About this task: Reproduce the tail of the data exactly. It starts at the line containing "Task: Click the add layer style fx icon" and runs to the last line.

[Data items]
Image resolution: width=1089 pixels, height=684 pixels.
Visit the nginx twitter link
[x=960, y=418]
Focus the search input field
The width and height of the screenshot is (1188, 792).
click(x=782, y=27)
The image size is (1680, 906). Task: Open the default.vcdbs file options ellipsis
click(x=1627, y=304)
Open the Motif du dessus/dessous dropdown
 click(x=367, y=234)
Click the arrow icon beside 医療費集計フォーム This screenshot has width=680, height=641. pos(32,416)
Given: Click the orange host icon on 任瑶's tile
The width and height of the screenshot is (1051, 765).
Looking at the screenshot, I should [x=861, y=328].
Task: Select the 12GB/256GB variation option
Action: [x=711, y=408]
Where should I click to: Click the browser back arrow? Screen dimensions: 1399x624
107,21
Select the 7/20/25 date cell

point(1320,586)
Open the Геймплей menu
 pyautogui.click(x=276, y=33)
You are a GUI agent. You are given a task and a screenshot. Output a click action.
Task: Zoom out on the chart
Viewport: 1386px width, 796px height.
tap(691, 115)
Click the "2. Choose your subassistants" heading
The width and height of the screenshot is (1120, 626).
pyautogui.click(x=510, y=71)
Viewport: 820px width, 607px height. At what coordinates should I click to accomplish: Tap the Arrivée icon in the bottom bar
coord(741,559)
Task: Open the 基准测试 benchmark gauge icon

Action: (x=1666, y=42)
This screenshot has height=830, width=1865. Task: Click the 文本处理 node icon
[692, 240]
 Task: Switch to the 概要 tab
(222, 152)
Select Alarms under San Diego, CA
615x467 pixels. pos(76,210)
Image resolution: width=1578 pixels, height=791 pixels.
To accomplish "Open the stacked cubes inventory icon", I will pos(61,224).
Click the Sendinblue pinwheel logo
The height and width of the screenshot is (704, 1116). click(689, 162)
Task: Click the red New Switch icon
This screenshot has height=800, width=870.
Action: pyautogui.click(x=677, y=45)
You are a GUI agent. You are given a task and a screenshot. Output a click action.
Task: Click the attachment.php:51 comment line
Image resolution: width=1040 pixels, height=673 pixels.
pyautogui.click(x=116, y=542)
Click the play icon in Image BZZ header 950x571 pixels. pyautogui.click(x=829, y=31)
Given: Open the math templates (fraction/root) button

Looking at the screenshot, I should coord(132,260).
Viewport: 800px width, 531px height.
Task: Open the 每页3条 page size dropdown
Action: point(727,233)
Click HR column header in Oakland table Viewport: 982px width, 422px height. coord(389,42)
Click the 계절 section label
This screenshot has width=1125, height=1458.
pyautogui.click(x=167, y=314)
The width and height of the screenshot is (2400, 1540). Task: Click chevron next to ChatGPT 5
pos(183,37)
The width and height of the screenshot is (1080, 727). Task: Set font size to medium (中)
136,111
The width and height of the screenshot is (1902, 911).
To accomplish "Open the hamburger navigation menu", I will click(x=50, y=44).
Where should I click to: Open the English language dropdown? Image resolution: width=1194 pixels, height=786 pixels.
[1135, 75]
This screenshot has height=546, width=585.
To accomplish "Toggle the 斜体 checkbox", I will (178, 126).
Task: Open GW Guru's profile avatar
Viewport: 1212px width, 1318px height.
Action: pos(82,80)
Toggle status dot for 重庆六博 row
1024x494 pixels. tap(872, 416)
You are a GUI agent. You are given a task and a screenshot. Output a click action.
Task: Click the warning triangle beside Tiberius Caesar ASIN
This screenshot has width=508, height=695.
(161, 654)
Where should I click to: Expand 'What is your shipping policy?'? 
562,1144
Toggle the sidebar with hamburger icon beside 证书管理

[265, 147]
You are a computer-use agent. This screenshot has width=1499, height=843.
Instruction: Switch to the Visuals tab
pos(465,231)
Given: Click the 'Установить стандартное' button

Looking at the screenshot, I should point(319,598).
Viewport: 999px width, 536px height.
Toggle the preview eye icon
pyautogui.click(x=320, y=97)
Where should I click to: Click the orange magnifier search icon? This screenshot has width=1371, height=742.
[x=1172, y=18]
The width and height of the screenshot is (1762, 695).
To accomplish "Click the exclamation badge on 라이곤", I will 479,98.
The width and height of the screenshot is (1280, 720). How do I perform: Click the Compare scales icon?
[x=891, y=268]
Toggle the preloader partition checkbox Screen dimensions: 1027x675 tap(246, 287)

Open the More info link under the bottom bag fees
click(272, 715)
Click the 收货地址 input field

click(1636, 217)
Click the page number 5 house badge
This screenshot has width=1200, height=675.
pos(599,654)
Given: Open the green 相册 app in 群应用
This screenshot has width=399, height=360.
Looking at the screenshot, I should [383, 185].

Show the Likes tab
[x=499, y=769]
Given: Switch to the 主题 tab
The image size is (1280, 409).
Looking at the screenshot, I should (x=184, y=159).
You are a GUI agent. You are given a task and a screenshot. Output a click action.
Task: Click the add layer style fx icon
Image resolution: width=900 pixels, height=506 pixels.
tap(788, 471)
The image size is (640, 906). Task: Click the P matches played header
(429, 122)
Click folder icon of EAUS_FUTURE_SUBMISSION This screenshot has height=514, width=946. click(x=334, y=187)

Your solution:
Task: Click the add layer style fx icon
Image resolution: width=900 pixels, height=506 pixels.
tap(788, 471)
The image size is (640, 906). Task: Click the P matches played header
(429, 122)
Click folder icon of EAUS_FUTURE_SUBMISSION This screenshot has height=514, width=946. click(x=334, y=187)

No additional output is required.